Thursday, 16 January 2020

Student area rubbish collection

Is there something a little odd about loud young voices demanding, in order to stop the climate changing and to protect the environment, that everyone [else?] should stop using plastics, don't create waste, avoid fossil fuel use, recycle & re-use? I would have thought there were enough concerned students to put pressure on the piggy minority to stop befouling their patch of the planet. Apparently not.



Solutions sought to student area issues




From Facebook https://www.facebook.com/groups/DunedinNewsUNCUT/?ref=nf_target&fref=nf
  • Lee Vandervis The DCC provides a wide range of services and facilities which the University and students use but Dunedin citizens pay for.
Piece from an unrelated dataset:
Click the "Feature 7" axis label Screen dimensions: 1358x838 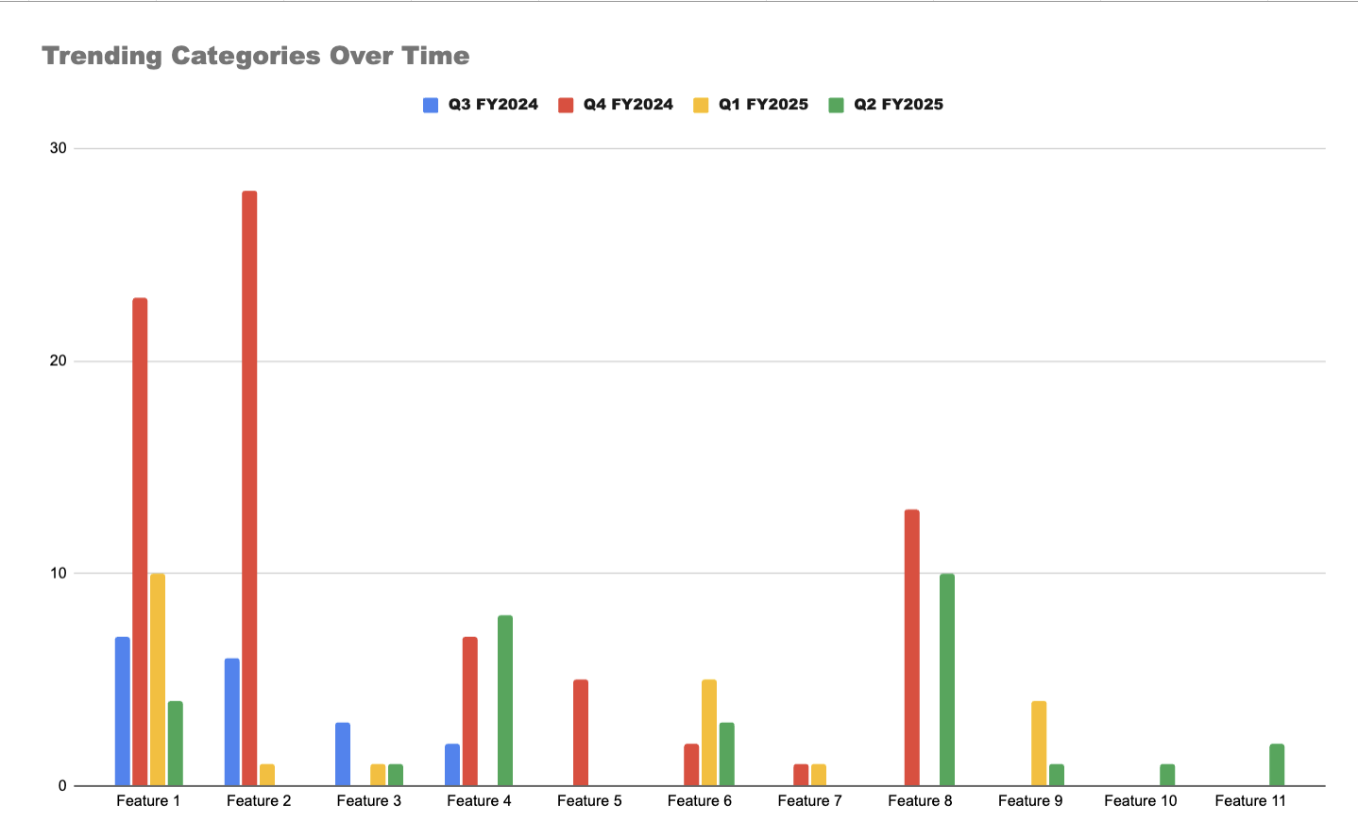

Adding garbage collection to the list seems unfair to me.
    A figure of $8,500 for extra skips last month as in the pic below has been suggested, but who would know the full rate-paid costs?
    The claim that landlords are guilty of this mess could easily be proved or otherwise by the hundreds of street-video-cameras run by the University, but there is no hint of the University making anyone accountable...
    Why should they when it is ratepayers that pay?



  • Kat Leader The thing is that students pay a bond. The bond states the house is left in a fair and tidy condition. If students are simply leaving behind their furniture /rubbish, then it's up to the landlords to remove it and xharge it out from the bonds collected.
    Why the hell are the rest of us picking up the tab?

    How about Dcc does an inorganic collection? Across the whole city (I e. For ALL), like that done in other nz cities.